Retype, exactly and with both ends included, the lines below from the one containing "This screenshot has" through the end; omit the pictures.

SUPPLIED DATA below:

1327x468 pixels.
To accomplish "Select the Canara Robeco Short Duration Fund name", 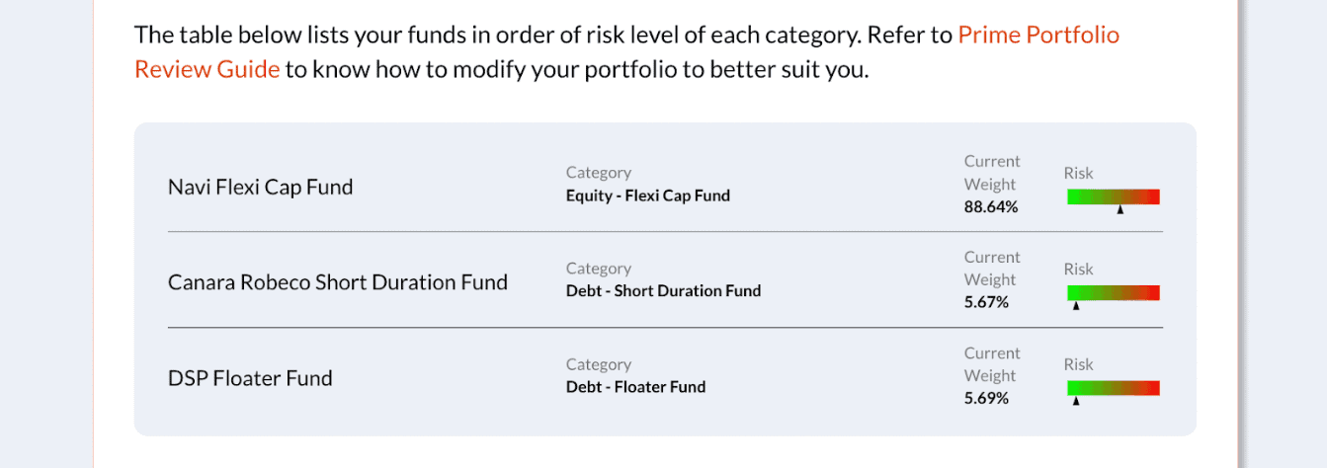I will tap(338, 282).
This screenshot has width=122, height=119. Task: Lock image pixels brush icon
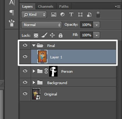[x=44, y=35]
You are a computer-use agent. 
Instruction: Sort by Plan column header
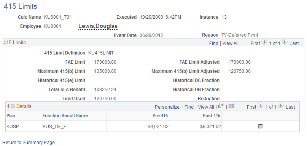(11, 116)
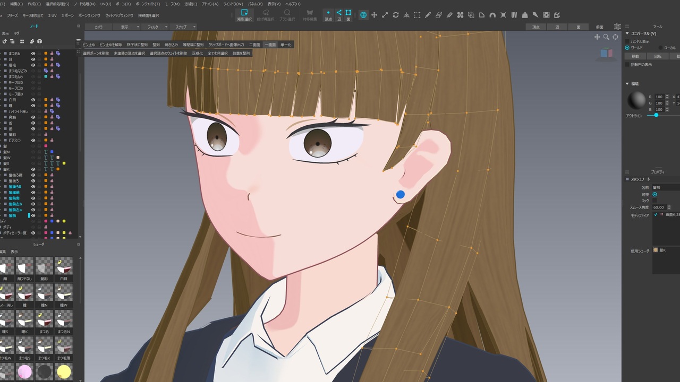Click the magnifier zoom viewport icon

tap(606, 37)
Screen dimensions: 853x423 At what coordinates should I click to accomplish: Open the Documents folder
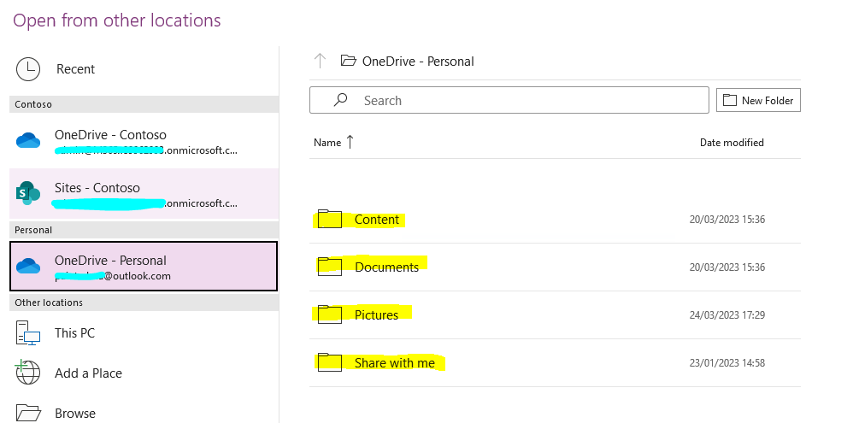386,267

End of SUPPLIED DATA.

### TASK RESPONSE
This screenshot has width=122, height=119. Task: Lock image pixels brush icon
[x=44, y=35]
You are a computer-use agent. 
Instruction: Sort by Plan column header
(11, 116)
Click the magnifier zoom viewport icon

tap(606, 37)
Screen dimensions: 853x423 At what coordinates should I click to accomplish: Open the Documents folder
386,267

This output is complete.